Texte présenté:
┄┄┄┄┄┄┄┄┄┄┄┄┄┄┄┄┄┄┄┄
En fait, sortie d’une grave frustration qui l’aurait poussé vers une idée de suicide, la fille s’engage elle-même à endosser sa plainte. C’est dire si Malicka est au moins remontée contre ses compagnons du 16 juin dernier dont au moins l’un est au départ de la chaine de diffusion de ses images intimes. Son père va tout juste l’accompagner en donnant son autorisation. Il aura fallu une large concertation familiale pour que l’option d’une procédure pénale soit définitivement arrêtée. La suite est affaire des techniciens. Maître Fousse a déjà indiqué que la plainte se fera sur la base de la loi camerounaise sur la cybersécurité et la cybercriminalité (lire ci-dessous). Un texte dont l’article 74 sanctionne notamment «quiconque, au moyen d’un procédé quelconque porte atteinte à l’intimité de la vie privée d’autrui en fixant, enregistrant ou transmettant, sans le consentement de leur auteur, les données électroniques ayant un caractère privé ou confidentiel».
Morale et justice
Plusieurs personnes seront déçues parmi celles qui trouvent insupportables le fait qu’une fille se soit retrouvée avec deux hommes plus âgés à partager son intimité. D’autres, qui sont convaincus sur la base de leur seule perception que la fille était mineure et a subi des abus sexuels, seront d’avantage déçus encore. Une telle déception est compréhensible parce que plusieurs confondent la justice à la morale. Or, s’il est moralement incompréhensible que deux personnes dont l’âge moyen tourne autour de la cinquantaine couchent avec une fille qui a à peine dépassé ses 20 ans, cela ne peut représenter une infraction dès lors que la concernée a volontairement accepté de jouer le jeu. Le procureur de la République et ou le juge ne peuvent aller au-delà de ce que prévoit la loi pénale.
En s’en tenant aux seules images diffusées sur la toile, plusieurs observateurs avertis avaient identifié une panoplie d’infractions pénales susceptibles d’être retenues contre les suspects. Maître Amedee Dimitri Touko Tom, avocat qui s’est exprimé sur la page Facebook de sa consœur Dominique Fousse a par exemple évoqué des transgressions à la loi qui auraient pu être révélées par des enquêtes sérieuses, notamment le viol, l’administration de substances de nature à altérer le discernement de la victime, le proxénétisme, la pédophilie en bandes organisées, la détention et la diffusion d’images pornographiques… En fait, l’avocat a vigoureusement réagi à une opinion émise sur sa page Facebook par le ministre délégué auprès du ministre de la Justice, Dieudonné Momo qui était de nature à limiter le spectre des poursuites. En principe, c’est une opposition d’idée qui est désormais sans intérêt au regard de la plainte annoncée.
┄┄┄┄┄┄┄┄┄┄┄┄┄┄┄┄┄┄┄┄
Consignes:
**A.** Dans l'article sur la plainte de Malicka, sur quelle loi Maître Fousse indique-t-il que la plainte se fondera ?
**B.** Reprenez l'article sur la plainte de Malicka en enchaînant après sa dernière phrase.

Entrées recensées dans un jeu de données:
┄┄┄┄┄┄┄┄┄┄┄┄┄┄┄┄┄┄┄┄
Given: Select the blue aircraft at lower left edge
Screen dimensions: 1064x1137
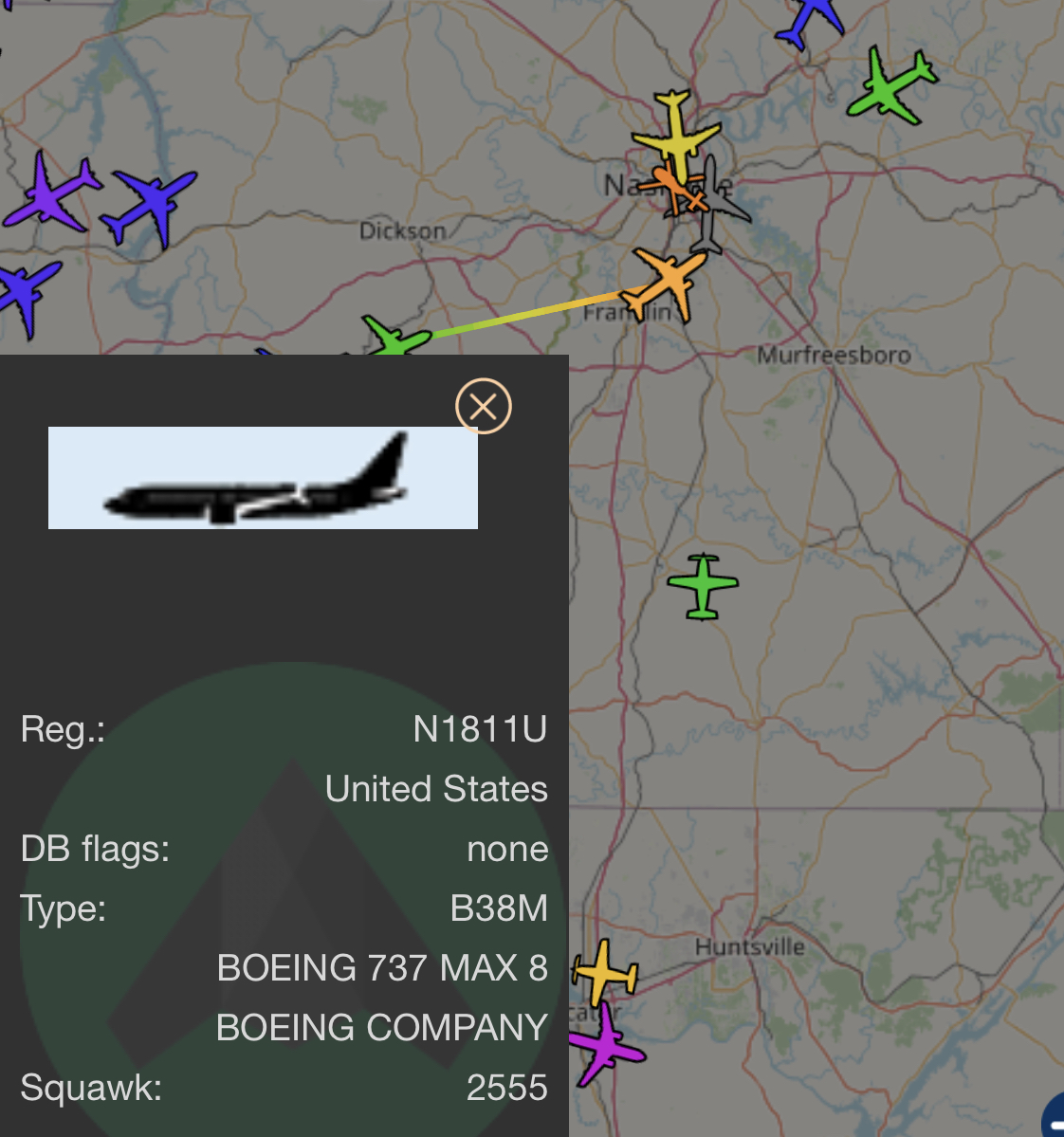Looking at the screenshot, I should point(28,294).
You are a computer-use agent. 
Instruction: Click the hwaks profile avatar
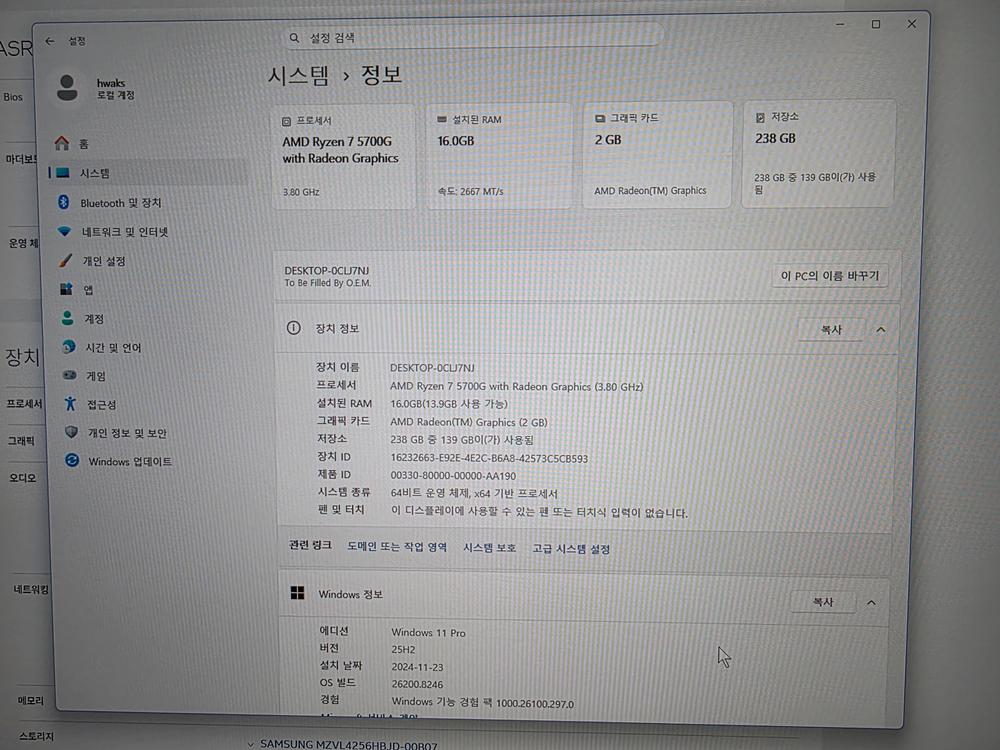click(66, 88)
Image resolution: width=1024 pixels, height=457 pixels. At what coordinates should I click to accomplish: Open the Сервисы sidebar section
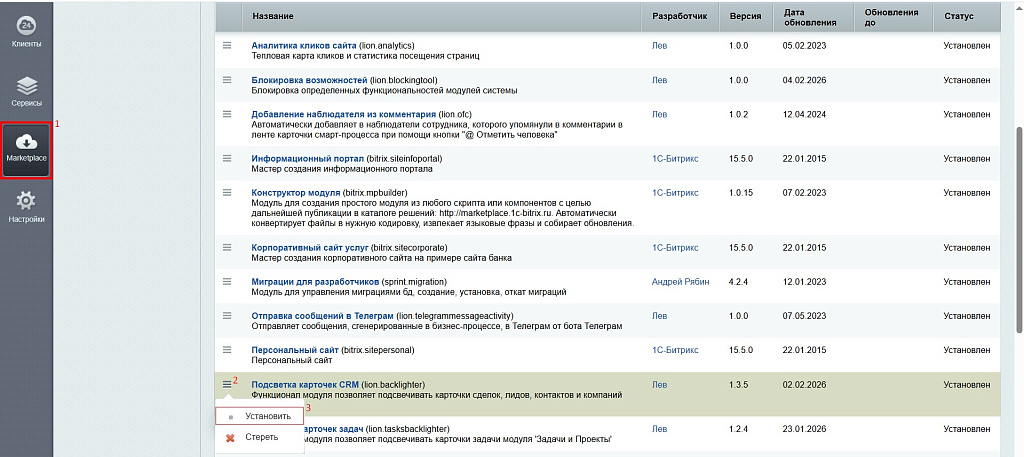(x=26, y=91)
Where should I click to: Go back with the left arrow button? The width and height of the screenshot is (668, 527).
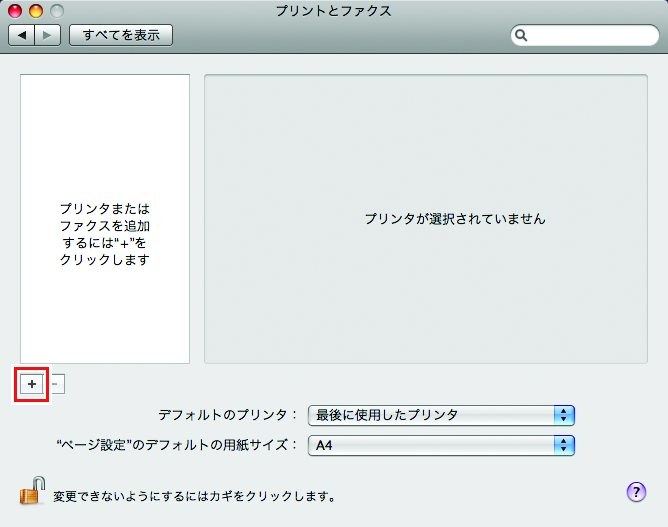pos(23,35)
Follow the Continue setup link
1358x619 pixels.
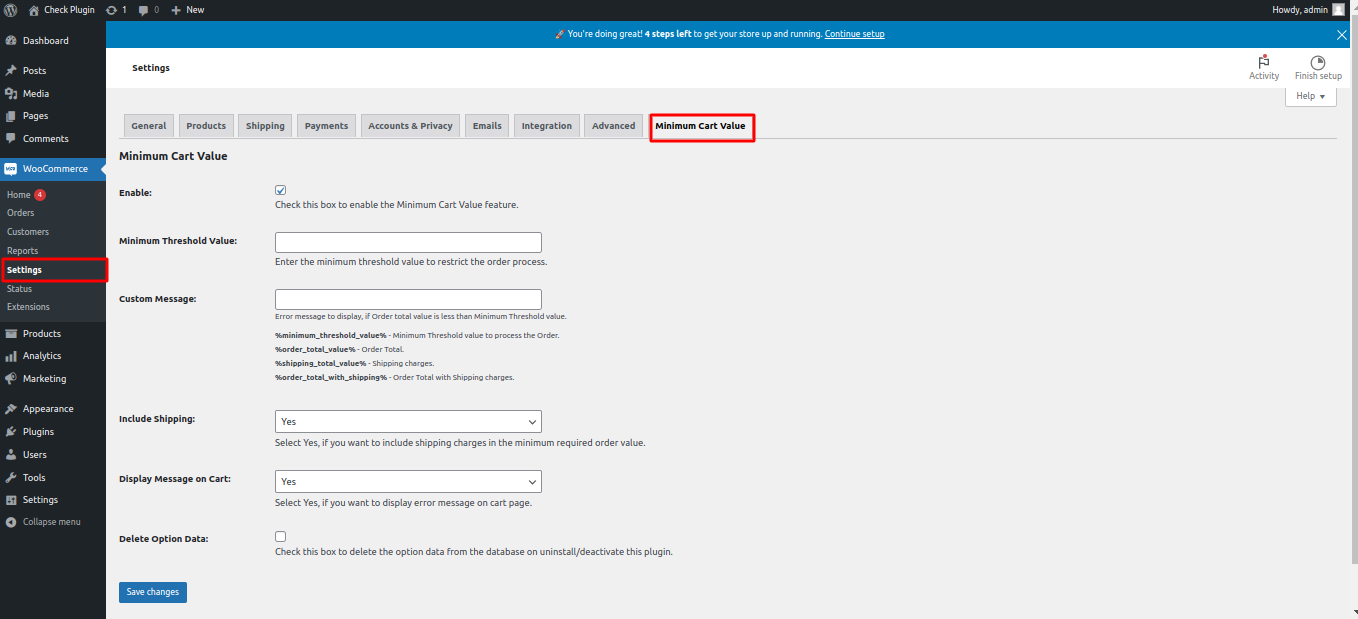tap(854, 34)

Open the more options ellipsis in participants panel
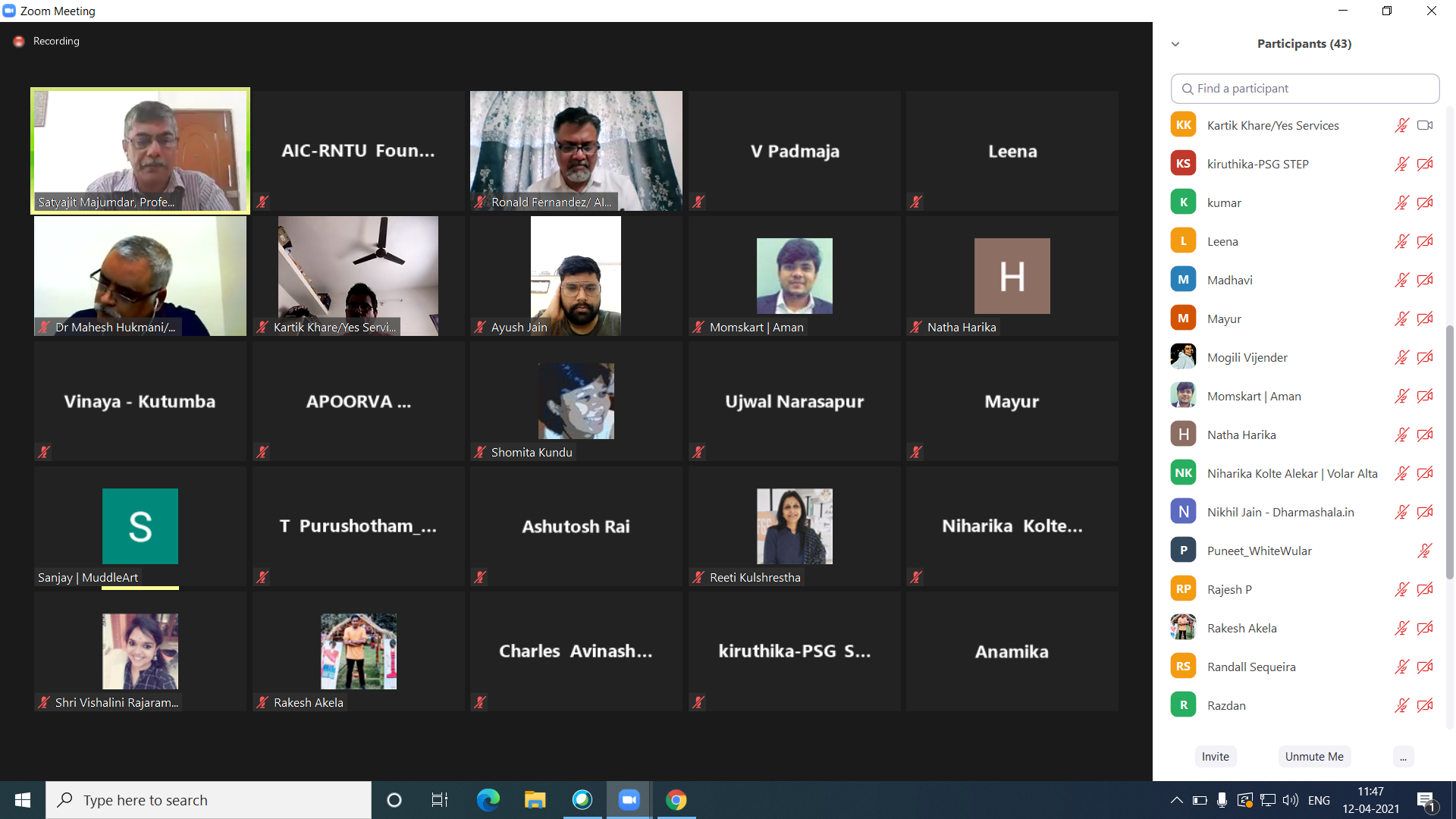pyautogui.click(x=1403, y=757)
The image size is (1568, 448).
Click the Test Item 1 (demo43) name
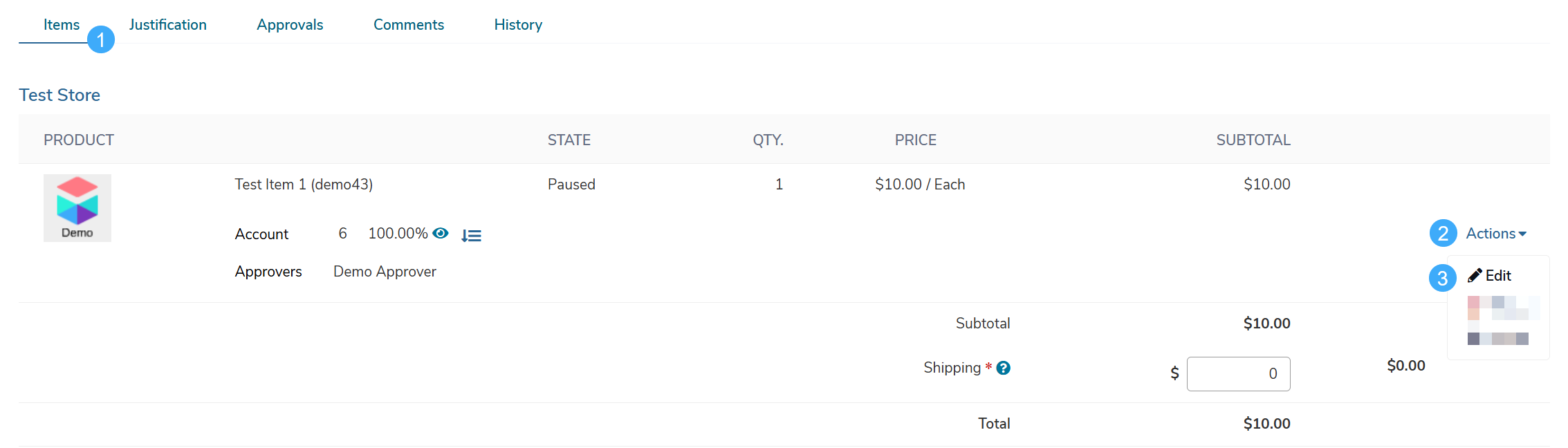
┄┄┄┄┄┄┄┄┄┄┄┄┄┄┄┄┄┄┄┄
Réponses à l'exercice:
**A.** Sur la loi camerounaise sur la cybersécurité et la cybercriminalité.

**B.**
Il se pose actuellement la question de savoir qui sont les suspects concernés par la plainte au sujet de l’atteinte présumée au droit à l’image de Malika. Maître Fousse n’a pas directement répondu à la question posée. Mais, elle a indiqué que «les enquêtes le diront», en précisant qu’il existe des spécialistes de cybercriminalité qui seront mis à profit en cas de besoin. D’ores et déjà, il paraît logique que le promoteur de RSI et son ami Wilfrid Eteki intéressent les enquêteurs. Même s’il a supprimé le communiqué publié par ses soins le 21 juin dernier, le concerné a avoué avoir transmis par erreur les vidéos querellées à une mauvaise destination. Malicka, si l’on s’en tient aux sources proches de la famille, sait aussi que Martin Camus Mimb a reçu les images, selon le témoignage de M. Eteki. Il est fort possible que l’un ou l’autre soient le premier maillon de la chaîne de diffusion des images, même si c’est fait de façon involontaire.
Article 74 de la loi n°2010/012 du 21 décembre 2010 relative à la cybersécurité et la cybercriminalité au Cameroun
«(1) Est puni d’un emprisonnement de un (01) à deux (02) ans et d’une amende de 1.000.000 (un million) à 5.000.000 (cinq millions) F CFA, quiconque, au moyen d’un procédé quelconque porte atteinte à l’intimité de la vie privée d’autrui en fixant, enregistrant ou transmettant, sans le consentement de leur auteur, les données électroniques ayant un caractère privé ou confidentiel.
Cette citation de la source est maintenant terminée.